◆ WRITTEN INSTRUCTION ◆
Repeat the entries starting at the line containing "What do you see at coordinates (316, 271)" and ending at the line containing "at (866, 388).", both included.

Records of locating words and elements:
******************************

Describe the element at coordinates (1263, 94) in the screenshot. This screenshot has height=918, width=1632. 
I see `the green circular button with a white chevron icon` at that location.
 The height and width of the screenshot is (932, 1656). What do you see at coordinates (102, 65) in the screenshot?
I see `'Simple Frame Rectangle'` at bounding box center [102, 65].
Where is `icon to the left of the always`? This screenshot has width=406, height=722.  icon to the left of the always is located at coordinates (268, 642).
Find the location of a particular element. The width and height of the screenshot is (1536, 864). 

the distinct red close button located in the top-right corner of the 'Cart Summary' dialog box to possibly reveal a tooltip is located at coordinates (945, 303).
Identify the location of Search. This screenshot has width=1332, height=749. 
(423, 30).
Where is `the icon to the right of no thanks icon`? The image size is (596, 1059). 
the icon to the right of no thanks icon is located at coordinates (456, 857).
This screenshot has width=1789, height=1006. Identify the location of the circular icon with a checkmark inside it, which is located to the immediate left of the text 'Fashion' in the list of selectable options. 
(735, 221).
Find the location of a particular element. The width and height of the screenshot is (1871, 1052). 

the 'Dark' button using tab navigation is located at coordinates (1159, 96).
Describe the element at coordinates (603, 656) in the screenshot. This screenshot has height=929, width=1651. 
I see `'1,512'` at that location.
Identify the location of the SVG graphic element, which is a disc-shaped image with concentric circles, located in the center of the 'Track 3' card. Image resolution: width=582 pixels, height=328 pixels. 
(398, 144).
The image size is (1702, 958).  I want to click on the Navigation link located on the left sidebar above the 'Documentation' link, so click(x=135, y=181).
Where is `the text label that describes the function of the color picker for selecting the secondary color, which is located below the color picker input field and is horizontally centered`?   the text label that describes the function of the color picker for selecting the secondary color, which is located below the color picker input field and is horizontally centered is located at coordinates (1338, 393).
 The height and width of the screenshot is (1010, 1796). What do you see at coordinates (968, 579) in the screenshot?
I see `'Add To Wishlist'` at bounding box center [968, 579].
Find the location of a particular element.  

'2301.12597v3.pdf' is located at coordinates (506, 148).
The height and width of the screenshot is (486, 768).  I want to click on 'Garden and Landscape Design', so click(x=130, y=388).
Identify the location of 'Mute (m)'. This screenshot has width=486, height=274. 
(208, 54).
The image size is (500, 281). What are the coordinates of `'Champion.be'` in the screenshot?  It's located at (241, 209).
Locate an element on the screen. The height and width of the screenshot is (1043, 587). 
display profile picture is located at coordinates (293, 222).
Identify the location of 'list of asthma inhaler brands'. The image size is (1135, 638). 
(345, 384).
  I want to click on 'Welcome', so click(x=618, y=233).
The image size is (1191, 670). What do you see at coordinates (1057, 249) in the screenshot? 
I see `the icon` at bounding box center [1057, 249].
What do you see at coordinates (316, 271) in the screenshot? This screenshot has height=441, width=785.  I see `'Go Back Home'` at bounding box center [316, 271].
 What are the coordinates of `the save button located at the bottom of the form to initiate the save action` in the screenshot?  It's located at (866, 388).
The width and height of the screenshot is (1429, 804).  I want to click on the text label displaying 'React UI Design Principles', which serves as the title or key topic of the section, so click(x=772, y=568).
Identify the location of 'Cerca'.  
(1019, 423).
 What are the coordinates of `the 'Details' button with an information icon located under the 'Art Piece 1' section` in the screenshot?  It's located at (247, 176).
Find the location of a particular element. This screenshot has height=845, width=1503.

******************************

◆ EXERCISE OUTPUT ◆
What do you see at coordinates (316, 271) in the screenshot? This screenshot has height=441, width=785.  I see `'Go Back Home'` at bounding box center [316, 271].
 What are the coordinates of `the save button located at the bottom of the form to initiate the save action` in the screenshot?  It's located at (866, 388).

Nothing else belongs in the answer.